▸ What is required
Reproduce every line of the material below without changing anything.

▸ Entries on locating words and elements

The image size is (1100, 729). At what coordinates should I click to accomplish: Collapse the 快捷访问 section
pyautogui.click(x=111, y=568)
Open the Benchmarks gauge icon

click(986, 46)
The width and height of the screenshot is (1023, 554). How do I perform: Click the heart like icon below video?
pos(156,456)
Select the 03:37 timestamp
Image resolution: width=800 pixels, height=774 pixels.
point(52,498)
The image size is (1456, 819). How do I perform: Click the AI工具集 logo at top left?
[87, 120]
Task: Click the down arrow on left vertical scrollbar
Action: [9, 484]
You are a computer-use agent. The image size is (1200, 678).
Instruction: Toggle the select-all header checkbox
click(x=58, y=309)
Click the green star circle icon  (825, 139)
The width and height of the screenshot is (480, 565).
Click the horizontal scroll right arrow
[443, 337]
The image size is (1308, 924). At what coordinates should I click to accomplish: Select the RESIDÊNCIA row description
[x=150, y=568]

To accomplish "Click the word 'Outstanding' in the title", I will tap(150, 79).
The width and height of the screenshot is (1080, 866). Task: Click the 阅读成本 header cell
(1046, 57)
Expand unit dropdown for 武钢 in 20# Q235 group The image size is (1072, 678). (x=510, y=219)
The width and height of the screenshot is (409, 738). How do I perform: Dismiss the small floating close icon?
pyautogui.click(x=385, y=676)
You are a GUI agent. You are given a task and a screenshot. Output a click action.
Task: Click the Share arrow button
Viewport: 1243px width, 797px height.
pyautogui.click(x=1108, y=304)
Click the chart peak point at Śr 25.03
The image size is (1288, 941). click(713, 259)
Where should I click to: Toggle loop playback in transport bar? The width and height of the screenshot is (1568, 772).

▸ Output for this exercise
The image size is (1100, 729). At what coordinates should I click to accomplish: Collapse the 快捷访问 section
pyautogui.click(x=111, y=568)
Open the Benchmarks gauge icon

click(986, 46)
The width and height of the screenshot is (1023, 554). How do I perform: Click the heart like icon below video?
pos(156,456)
Select the 03:37 timestamp
Image resolution: width=800 pixels, height=774 pixels.
point(52,498)
The image size is (1456, 819). How do I perform: Click the AI工具集 logo at top left?
[87, 120]
Task: Click the down arrow on left vertical scrollbar
Action: [9, 484]
You are a computer-use agent. The image size is (1200, 678).
Instruction: Toggle the select-all header checkbox
click(x=58, y=309)
Click the green star circle icon  (825, 139)
The width and height of the screenshot is (480, 565).
Click the horizontal scroll right arrow
[443, 337]
The image size is (1308, 924). At what coordinates should I click to accomplish: Select the RESIDÊNCIA row description
[x=150, y=568]

To accomplish "Click the word 'Outstanding' in the title", I will tap(150, 79).
The width and height of the screenshot is (1080, 866). Task: Click the 阅读成本 header cell
(1046, 57)
Expand unit dropdown for 武钢 in 20# Q235 group The image size is (1072, 678). (x=510, y=219)
The width and height of the screenshot is (409, 738). How do I perform: Dismiss the small floating close icon?
pyautogui.click(x=385, y=676)
You are a GUI agent. You are given a task and a screenshot. Output a click action.
Task: Click the Share arrow button
Viewport: 1243px width, 797px height.
pyautogui.click(x=1108, y=304)
Click the chart peak point at Śr 25.03
The image size is (1288, 941). click(713, 259)
Where should I click to: Toggle loop playback in transport bar? The width and height of the screenshot is (1568, 772).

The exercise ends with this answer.